Excerpt provided —
Working group
It is known that special care must be taken when welding titanium to protect against interstitial pick-up (e.g. contamination from O2, N2, and H2) and a corresponding ductility loss resulting from a reduction in active slip systems. Hydrogen is of particular concern, because it can further embrittle titanium through hydride formation. Never the less, there exists no clear defined, alloy specific hydrogen toleration limit established for titanium welds. Working towards this end, a preliminary study was undertaken at BAM to examine hydrogen effects in three different alloys: Grade 2, Ti-64, and β-21S, representing α, α+β, and β alloys, respectively. Hydrogen, introduced to the weld through the arc shielding gas, was found to reside in weld metal at high levels (around 400 ppm). Thermal desorption analysis (TDA), performed in cooperation with Ben Gurion University in Israel, indicated that hydrogen is being held at strong trapping sites [9, 10].

Instructions —
[A] Answer these questions from the passage on titanium welding:
(i) Which three alloys did the preliminary study at BAM examine?
(ii) Through what was hydrogen introduced to the weld?
(iii) In cooperation with which university was thermal desorption analysis performed?
[B] State whether each statement agrees with the passage on titanium welding, and quote the words that decide it:
(i) A clearly defined, alloy-specific hydrogen toleration limit has been established for titanium welds.
(ii) Hydrogen was found in the weld metal at levels of around 400 ppm.
(iii) Ti-64 was chosen to represent the β alloys.
[C] Carry on the passage on titanium welding, starting after its last sentence.
The data below are separate material, unrelated to the passage on titanium welding.

Data extract —
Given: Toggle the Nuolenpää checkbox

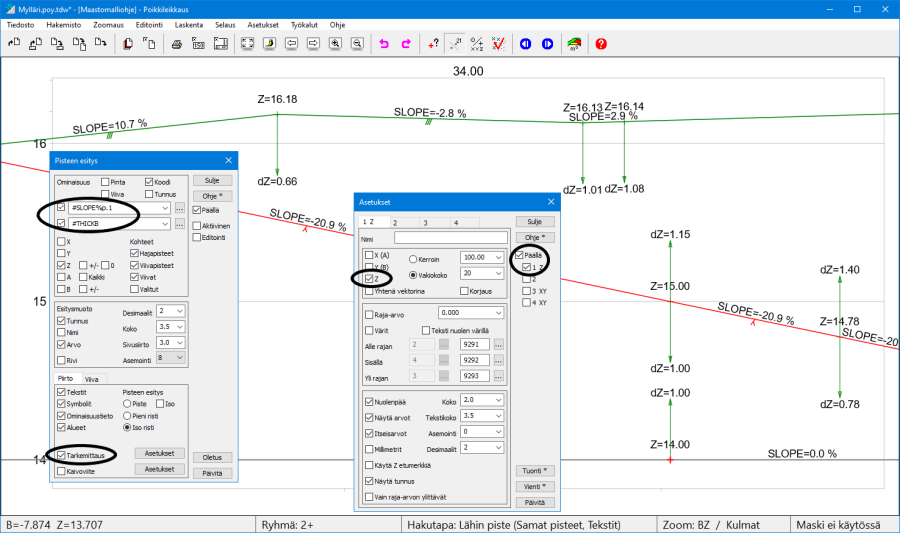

Final results —
[A]
(i) Grade 2, Ti-64, and β-21S.
(ii) The arc shielding gas.
(iii) Ben Gurion University in Israel.

[B]
(i) No: "there exists no clear defined, alloy specific hydrogen toleration limit established for titanium welds"
(ii) Yes: "was found to reside in weld metal at high levels (around 400 ppm)"
(iii) No: "Grade 2, Ti-64, and β-21S, representing α, α+β, and β alloys, respectively"

[C]
Results from TDA showing desorption peaks for Ti beta alloy weld metal indicating hydrogen trap sites with high activation energy (enlarged picture)
Welds subjected to bend tests showed the β alloy to exhibit the greatest ductility loss from hydrogen, with the α alloy showing no hydrogen effect [11]. This behavior is contrary to what was expected, since β alloys have greater solubility for hydrogen. It is of interest to look at this behavior in greater detail, looking at both lower and higher strain rates.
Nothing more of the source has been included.